2.2 Образ матери в романе
Семья – один из «топосов» художественного мира современного эпоса, первичная «органическая общность», которой и отдает должное Л. Улицкая, но содержательное наполнение норм и ролей, организующих внутрисемейное взаимодействие, в ее произведениях существенно меняется. Касается это, прежде всего, распределения ролей в рамках семьи. Женщина в произведениях Л. Улицкой, с одной стороны, соотносится с традиционными образами женственности (верная подруга, образцовая мать), с другой стороны, созданные искусством предшествующих эпох мифы о женственности / мужественности разрушаются писательницей. Члены оппозиций, связанных с традиционными представлениями о различиях мужского и женского начал, таких, как активность / пассивность, сила / слабость, интеллект / эмоции, дух / тело, меняются местами. Мужчина в изображении женщины-писательницы утрачивает признаки мужественности. Мужской образ редуцируется (но иначе, чем, допустим, у Веллера, где за скобки выносится все немужественное в мужчине). У Улицкой мужчина приобретает черты «неполноценности, дегенеративности» [19: 64].

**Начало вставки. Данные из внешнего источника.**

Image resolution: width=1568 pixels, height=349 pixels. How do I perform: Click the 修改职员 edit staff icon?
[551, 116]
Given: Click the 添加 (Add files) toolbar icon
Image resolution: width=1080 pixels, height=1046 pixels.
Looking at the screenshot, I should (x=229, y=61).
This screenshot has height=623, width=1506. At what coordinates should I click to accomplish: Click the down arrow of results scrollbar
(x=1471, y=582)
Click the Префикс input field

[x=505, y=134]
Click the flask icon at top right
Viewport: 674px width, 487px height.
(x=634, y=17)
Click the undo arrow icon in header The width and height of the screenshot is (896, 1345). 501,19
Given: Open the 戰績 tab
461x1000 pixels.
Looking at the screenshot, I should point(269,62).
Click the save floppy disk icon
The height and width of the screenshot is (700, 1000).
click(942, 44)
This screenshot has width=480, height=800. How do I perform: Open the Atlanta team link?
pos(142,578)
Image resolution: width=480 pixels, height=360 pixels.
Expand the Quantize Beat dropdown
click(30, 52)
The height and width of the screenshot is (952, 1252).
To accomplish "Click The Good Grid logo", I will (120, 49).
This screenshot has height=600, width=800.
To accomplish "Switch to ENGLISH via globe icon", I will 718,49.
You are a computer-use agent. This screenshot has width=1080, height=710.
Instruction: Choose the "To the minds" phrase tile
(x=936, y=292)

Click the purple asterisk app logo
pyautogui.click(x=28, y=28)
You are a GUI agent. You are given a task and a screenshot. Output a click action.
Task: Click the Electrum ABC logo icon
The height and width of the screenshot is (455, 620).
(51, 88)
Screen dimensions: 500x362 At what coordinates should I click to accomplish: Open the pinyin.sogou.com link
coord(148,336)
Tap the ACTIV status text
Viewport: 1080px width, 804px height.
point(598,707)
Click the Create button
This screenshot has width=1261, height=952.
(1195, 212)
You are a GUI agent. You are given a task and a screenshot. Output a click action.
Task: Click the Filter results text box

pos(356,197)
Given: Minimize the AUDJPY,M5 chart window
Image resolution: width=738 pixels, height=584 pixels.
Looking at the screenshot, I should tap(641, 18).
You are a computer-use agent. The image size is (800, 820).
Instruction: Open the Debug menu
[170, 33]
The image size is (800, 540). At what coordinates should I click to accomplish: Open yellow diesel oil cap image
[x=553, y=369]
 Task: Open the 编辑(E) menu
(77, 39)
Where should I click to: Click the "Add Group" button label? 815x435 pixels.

В подобной ситуации женские персонажи оказываются перед необходимостью быть сильными, «менять пол»; женщина становится центром семейного мира и – шире – мира вообще. Проза Л. Улицкой «женоцентрична» [11: 103], и писательница таким образом подвергает инверсированию всю семейную структуру как топологическую основу современной прозы.
Семантическое ядро мифа о Медее – материнство (пусть и трагически изломанное). Но в «Медее и ее детях» Л. Улицкой семантика мифа инверсирована. Медея не может иметь детей, и она не может их убить. Роман «Медея и ее дети», содержа отсылку к античной мифологии и вызывая ассоциацию с классическим сюжетом о детоубийстве, вступает в конфликт с семантической структурой устойчивой мифологемы, десемантизирует ее, отчего сам мифологизм в романе Улицкой становится не содержательным, а формальным компонентом, тем инструментом, при помощи которого структурируется повествование. Взяв за основу античную мифологическую систему – «общие мифологические места» [12: 24], Л. Улицкая разрушает ее образную и символическую структуру и создает новый миф и новую реальность.
Образ Медеи Синопли восходит к героине Коринфского эпоса, но в романе Л. Улицкой античный сюжет переосмысляется. Медея Мендос никого не убивает, не имеет собственных детей, но является хранительницей семейного очага, собирая вокруг себя детей и внуков своих многочисленных братьев и сестер, она призвана стабилизировать, уравновешивать отношения в многонациональной семье.